• GOAL
Update the lines starting at the top and ending at the line containing "Collapse the Hardware" by swapping "sidebar" for "side panel". Leave everything else the same.

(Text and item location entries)

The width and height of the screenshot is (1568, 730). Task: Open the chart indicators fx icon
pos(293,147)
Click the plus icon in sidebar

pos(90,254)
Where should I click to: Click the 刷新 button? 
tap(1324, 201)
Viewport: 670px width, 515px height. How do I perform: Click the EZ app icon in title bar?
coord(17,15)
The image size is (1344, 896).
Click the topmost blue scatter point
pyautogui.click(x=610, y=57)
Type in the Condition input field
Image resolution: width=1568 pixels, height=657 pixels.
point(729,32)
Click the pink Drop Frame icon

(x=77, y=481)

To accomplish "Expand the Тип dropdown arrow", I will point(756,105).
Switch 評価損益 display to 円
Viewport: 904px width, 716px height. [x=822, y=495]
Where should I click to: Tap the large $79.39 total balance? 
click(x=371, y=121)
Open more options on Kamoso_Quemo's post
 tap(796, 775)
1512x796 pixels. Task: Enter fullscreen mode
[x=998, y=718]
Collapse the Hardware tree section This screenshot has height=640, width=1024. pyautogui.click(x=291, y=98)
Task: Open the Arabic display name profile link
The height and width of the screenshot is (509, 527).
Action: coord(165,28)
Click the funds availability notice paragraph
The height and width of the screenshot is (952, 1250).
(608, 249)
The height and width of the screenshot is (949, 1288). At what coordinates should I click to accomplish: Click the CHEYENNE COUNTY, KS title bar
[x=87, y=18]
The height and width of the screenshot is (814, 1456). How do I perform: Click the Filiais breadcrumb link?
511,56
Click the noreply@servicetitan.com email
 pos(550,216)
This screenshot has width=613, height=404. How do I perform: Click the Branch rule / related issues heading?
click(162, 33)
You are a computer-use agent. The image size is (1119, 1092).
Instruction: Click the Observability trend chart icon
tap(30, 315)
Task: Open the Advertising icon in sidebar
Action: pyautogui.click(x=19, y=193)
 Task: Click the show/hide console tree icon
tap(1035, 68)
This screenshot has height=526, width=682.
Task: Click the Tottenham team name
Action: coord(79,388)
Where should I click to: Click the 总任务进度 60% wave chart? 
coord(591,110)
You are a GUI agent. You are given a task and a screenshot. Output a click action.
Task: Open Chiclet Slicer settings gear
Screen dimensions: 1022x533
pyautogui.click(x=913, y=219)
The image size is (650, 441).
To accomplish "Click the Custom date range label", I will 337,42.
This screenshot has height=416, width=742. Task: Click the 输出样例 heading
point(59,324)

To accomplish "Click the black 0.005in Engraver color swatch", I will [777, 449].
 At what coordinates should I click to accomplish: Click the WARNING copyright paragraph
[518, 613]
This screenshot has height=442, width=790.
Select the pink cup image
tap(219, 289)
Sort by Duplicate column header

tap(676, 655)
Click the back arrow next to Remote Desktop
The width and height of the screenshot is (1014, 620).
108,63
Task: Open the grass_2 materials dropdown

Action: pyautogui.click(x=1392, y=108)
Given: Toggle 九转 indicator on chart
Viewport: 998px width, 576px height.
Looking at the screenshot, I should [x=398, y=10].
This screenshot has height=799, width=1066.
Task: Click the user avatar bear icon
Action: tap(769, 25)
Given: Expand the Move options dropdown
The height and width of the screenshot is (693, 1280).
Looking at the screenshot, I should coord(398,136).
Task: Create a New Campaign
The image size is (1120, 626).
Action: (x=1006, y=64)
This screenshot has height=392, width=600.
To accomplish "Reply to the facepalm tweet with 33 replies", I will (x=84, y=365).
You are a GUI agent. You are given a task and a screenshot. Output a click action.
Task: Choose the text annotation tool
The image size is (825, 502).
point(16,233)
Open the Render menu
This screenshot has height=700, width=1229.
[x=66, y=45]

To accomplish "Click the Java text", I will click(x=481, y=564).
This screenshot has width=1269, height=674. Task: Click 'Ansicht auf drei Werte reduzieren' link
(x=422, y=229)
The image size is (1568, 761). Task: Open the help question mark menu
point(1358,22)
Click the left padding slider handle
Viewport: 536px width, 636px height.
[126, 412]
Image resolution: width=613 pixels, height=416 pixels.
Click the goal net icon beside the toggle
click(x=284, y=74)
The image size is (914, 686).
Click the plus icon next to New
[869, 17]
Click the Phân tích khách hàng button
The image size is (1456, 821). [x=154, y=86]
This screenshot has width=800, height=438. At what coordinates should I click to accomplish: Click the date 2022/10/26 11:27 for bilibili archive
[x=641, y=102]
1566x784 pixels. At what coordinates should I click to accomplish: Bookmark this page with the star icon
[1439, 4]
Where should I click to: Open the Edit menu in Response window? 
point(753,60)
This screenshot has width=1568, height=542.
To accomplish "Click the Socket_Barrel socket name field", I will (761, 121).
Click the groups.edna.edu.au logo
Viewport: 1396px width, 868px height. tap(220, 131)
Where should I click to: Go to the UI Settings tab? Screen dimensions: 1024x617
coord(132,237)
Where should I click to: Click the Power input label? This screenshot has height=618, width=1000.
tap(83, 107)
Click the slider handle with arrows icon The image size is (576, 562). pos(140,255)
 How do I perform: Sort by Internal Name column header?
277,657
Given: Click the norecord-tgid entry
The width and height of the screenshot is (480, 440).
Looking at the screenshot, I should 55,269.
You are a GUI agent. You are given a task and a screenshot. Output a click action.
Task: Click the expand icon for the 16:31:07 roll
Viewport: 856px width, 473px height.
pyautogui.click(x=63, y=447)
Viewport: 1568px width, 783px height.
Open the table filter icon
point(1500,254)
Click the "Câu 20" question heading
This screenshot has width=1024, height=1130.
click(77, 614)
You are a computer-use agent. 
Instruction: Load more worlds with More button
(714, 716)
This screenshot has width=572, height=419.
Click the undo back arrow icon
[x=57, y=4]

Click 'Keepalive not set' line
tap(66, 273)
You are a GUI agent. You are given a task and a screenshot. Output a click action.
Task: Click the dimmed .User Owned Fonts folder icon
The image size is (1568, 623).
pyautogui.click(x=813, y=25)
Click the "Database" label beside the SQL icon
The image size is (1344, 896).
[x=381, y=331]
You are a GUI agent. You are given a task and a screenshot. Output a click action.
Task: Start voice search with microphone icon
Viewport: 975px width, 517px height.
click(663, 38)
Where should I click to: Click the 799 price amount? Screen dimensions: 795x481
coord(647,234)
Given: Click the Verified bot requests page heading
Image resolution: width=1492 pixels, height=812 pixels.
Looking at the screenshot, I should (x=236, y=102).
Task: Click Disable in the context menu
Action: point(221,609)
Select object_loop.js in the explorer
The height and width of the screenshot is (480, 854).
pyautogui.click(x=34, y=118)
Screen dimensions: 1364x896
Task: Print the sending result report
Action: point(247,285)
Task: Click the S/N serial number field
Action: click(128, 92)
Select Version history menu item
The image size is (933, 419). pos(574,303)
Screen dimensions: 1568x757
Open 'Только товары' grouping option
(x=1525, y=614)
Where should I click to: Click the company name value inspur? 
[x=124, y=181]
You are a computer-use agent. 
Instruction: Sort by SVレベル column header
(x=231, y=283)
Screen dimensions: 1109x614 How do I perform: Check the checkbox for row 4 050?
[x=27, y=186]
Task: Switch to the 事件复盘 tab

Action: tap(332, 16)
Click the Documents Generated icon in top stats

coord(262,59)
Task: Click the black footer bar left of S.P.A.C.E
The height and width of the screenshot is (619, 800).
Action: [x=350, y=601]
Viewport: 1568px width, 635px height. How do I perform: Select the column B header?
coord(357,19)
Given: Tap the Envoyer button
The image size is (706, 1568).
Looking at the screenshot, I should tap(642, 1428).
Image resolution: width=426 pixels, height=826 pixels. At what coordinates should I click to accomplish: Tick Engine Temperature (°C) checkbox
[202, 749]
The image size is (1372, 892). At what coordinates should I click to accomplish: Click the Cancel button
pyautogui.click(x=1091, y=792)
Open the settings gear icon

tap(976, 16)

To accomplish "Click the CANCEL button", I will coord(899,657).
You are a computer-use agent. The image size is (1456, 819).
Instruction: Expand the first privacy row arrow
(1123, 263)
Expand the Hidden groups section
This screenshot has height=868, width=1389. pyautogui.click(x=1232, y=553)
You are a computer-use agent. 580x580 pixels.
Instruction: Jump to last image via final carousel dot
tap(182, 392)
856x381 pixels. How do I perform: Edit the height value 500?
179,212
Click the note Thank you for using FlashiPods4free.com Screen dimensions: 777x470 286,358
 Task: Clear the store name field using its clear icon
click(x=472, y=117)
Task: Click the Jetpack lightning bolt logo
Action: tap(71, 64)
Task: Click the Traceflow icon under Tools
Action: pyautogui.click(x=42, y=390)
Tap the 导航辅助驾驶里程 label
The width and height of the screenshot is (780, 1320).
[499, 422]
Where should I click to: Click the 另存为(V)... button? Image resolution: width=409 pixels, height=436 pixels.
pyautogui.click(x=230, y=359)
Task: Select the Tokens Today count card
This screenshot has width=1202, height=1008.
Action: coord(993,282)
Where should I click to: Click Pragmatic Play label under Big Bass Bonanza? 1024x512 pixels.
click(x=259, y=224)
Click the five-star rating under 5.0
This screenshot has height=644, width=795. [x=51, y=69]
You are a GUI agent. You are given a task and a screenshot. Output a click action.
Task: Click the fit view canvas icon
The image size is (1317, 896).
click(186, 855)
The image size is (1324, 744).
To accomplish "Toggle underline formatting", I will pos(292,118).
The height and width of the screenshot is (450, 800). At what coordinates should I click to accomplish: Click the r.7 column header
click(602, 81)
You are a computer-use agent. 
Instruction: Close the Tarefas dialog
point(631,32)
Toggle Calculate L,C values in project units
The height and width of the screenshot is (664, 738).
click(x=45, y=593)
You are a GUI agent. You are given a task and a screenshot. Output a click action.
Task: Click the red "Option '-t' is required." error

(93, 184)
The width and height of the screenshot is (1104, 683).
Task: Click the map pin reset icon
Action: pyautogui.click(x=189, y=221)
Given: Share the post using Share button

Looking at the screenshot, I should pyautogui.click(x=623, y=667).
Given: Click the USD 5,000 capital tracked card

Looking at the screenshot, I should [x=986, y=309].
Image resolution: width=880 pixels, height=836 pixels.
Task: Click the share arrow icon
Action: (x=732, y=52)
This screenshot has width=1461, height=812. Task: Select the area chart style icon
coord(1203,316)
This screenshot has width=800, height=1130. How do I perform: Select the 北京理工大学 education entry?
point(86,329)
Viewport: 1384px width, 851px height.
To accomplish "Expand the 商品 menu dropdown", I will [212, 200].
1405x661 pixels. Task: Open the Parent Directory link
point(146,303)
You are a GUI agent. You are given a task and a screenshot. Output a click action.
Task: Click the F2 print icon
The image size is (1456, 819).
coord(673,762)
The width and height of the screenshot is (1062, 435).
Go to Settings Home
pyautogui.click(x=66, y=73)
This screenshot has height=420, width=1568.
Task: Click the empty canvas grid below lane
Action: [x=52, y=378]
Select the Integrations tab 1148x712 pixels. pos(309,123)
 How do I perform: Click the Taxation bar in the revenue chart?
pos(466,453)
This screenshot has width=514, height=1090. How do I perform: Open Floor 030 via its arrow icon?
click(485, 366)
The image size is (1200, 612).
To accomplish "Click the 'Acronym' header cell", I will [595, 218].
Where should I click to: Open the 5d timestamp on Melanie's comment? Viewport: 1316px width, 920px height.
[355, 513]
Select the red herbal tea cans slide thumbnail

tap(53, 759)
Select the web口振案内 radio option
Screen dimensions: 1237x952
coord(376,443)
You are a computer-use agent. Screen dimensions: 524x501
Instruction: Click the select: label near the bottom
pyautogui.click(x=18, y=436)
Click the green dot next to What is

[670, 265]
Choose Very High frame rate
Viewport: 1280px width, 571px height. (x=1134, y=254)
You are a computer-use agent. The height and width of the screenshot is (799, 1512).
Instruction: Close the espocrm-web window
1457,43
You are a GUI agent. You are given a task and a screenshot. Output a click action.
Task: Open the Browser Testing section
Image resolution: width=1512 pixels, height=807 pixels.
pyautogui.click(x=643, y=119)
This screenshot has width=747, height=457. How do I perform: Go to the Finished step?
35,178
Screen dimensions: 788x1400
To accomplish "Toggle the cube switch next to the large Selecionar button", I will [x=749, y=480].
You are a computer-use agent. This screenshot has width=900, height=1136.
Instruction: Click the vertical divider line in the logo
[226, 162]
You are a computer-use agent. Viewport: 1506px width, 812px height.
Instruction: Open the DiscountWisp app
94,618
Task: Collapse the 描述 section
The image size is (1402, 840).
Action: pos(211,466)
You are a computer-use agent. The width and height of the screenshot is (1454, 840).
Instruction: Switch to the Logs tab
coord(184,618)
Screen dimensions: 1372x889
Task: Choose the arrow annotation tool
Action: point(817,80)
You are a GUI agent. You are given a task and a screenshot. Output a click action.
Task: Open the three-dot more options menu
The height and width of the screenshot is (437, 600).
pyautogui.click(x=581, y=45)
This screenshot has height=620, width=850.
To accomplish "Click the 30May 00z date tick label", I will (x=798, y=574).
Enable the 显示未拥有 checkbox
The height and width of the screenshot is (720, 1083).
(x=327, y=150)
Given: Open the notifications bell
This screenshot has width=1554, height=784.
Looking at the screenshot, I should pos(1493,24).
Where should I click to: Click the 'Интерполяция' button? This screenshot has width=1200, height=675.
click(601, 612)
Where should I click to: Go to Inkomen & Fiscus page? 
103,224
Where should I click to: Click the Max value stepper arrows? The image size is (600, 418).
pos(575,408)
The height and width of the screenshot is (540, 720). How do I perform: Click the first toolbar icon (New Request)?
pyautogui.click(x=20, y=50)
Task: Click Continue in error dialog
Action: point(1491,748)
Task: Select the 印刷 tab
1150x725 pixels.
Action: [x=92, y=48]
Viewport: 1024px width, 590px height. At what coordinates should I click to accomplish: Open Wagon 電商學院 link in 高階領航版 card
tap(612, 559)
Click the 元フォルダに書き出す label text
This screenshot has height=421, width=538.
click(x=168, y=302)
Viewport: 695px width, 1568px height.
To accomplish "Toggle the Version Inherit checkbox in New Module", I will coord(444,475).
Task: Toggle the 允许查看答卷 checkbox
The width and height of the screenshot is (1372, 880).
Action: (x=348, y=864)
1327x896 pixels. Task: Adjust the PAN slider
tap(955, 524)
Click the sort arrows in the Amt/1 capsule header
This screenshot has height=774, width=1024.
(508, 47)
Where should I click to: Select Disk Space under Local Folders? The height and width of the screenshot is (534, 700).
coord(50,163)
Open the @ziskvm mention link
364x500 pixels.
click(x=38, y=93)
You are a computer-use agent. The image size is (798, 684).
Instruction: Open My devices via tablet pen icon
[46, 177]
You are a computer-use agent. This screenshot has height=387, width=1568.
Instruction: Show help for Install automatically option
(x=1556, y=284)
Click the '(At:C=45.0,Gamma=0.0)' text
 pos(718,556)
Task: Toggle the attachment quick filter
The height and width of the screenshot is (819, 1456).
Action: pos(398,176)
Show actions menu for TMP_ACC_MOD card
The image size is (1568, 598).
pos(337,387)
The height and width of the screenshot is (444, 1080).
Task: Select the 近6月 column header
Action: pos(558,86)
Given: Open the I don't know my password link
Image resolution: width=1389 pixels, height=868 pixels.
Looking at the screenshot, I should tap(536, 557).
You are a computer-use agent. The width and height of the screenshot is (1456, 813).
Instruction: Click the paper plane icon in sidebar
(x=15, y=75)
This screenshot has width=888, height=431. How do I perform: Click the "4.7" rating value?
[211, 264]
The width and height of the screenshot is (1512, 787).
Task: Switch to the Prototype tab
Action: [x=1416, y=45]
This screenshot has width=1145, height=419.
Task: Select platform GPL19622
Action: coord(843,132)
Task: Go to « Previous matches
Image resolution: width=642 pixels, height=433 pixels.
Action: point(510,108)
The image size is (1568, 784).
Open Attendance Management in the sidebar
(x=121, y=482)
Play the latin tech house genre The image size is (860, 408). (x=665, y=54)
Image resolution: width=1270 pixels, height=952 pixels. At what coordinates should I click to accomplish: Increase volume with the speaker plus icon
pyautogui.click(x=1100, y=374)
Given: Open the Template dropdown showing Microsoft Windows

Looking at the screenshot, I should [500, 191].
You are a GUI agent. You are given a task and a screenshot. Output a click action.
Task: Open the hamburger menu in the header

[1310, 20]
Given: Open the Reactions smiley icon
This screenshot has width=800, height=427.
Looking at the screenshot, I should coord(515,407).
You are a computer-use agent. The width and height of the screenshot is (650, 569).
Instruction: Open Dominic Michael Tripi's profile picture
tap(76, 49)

• RESULT OF THE EXERCISE
The width and height of the screenshot is (1568, 730). Task: Open the chart indicators fx icon
pos(293,147)
Click the plus icon in side panel

pos(90,254)
Where should I click to: Click the 刷新 button? 
tap(1324, 201)
Viewport: 670px width, 515px height. How do I perform: Click the EZ app icon in title bar?
coord(17,15)
The image size is (1344, 896).
Click the topmost blue scatter point
pyautogui.click(x=610, y=57)
Type in the Condition input field
Image resolution: width=1568 pixels, height=657 pixels.
point(729,32)
Click the pink Drop Frame icon

(x=77, y=481)

To accomplish "Expand the Тип dropdown arrow", I will point(756,105).
Switch 評価損益 display to 円
Viewport: 904px width, 716px height. [x=822, y=495]
Where should I click to: Tap the large $79.39 total balance? 
click(x=371, y=121)
Open more options on Kamoso_Quemo's post
 tap(796, 775)
1512x796 pixels. Task: Enter fullscreen mode
[x=998, y=718]
Collapse the Hardware tree section This screenshot has height=640, width=1024. pyautogui.click(x=291, y=98)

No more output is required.